What you should do:
Aside from the pictures, the entries should be given again exactly.

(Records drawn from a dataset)

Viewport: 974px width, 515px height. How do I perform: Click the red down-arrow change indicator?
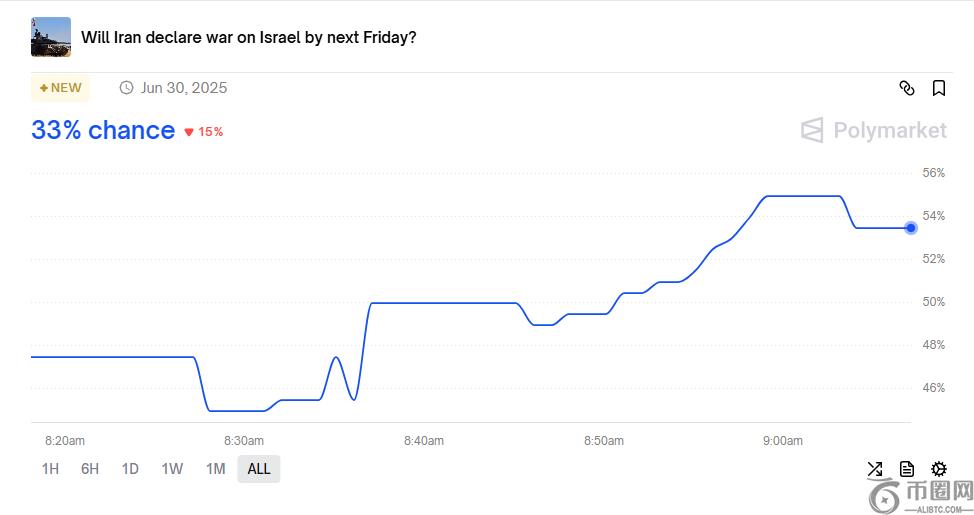click(188, 132)
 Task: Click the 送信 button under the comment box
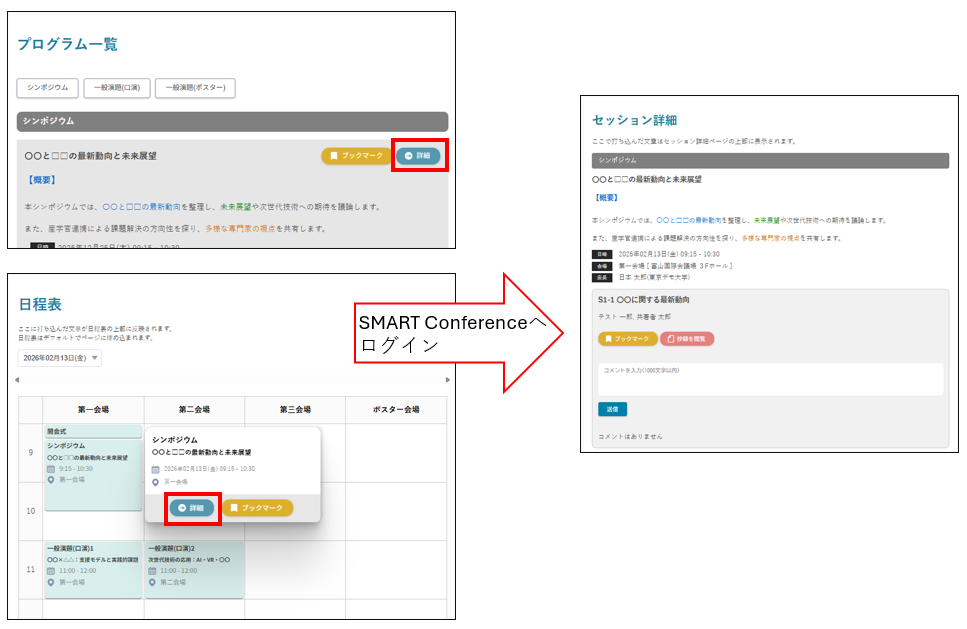pyautogui.click(x=612, y=409)
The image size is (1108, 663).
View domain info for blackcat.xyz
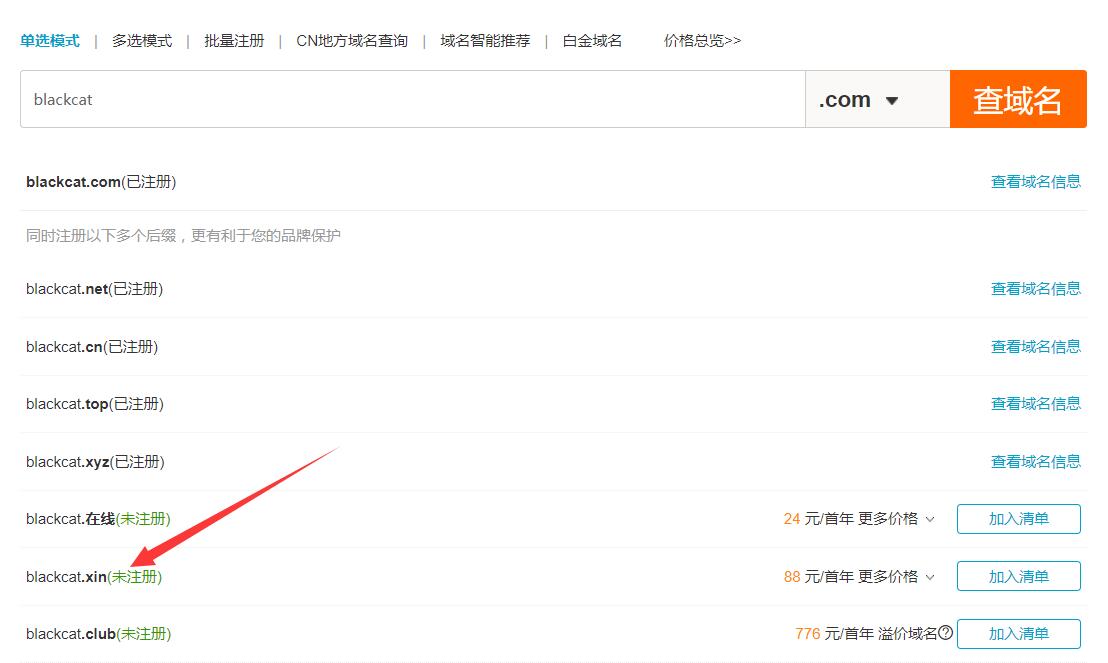[x=1035, y=462]
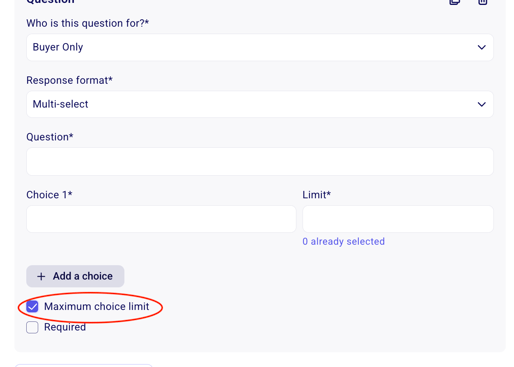The height and width of the screenshot is (367, 514).
Task: Click the partially visible button below the card
Action: click(x=83, y=366)

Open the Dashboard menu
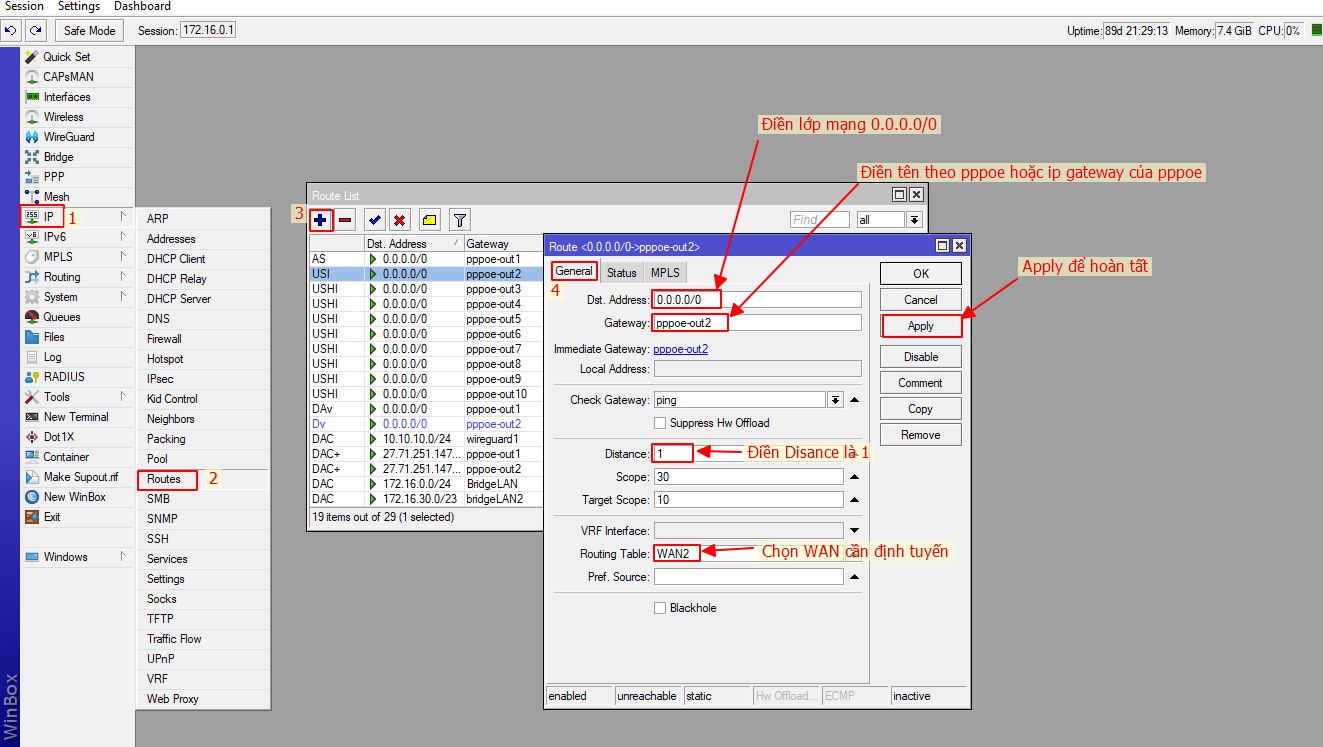142,7
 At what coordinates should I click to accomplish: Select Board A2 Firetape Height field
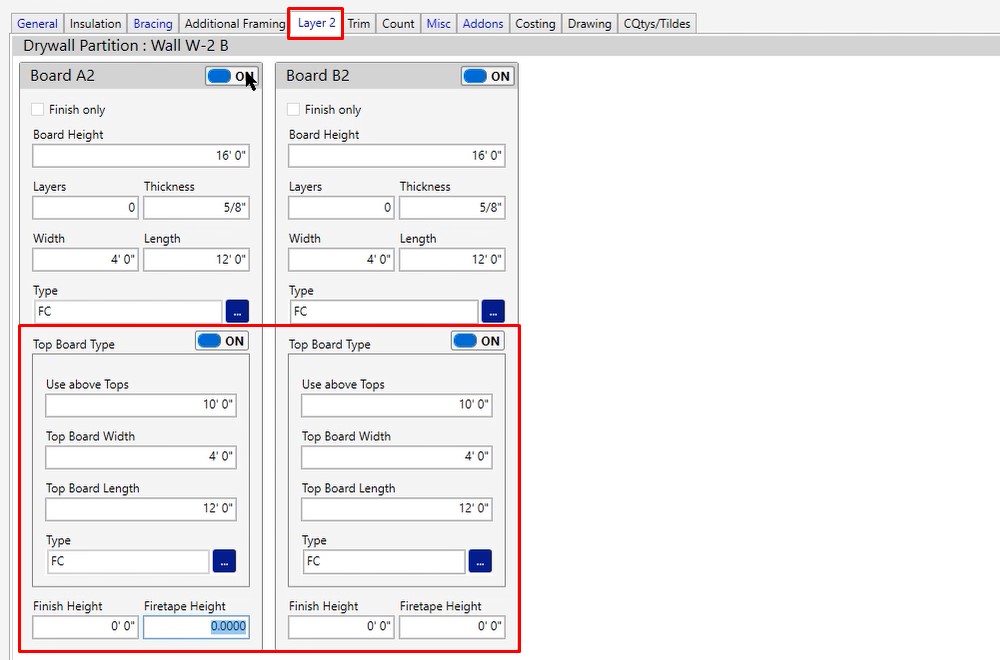pyautogui.click(x=196, y=627)
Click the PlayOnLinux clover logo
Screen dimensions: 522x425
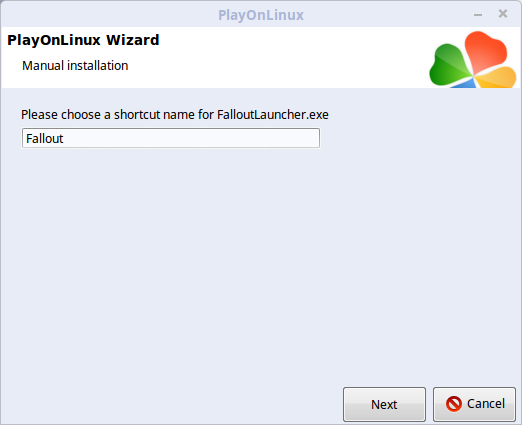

Task output:
Viewport: 974px width, 515px height. How do I perform: Click the red down-arrow change indicator?
click(188, 132)
 Task: Click the 送信 button under the comment box
pyautogui.click(x=612, y=409)
The image size is (1108, 663).
View domain info for blackcat.xyz
[x=1035, y=462]
The height and width of the screenshot is (367, 514).
Task: Click the partially visible button below the card
Action: click(x=83, y=366)

Open the Dashboard menu
142,7
 At what coordinates should I click to accomplish: Select Board A2 Firetape Height field
pyautogui.click(x=196, y=627)
Click the PlayOnLinux clover logo
Screen dimensions: 522x425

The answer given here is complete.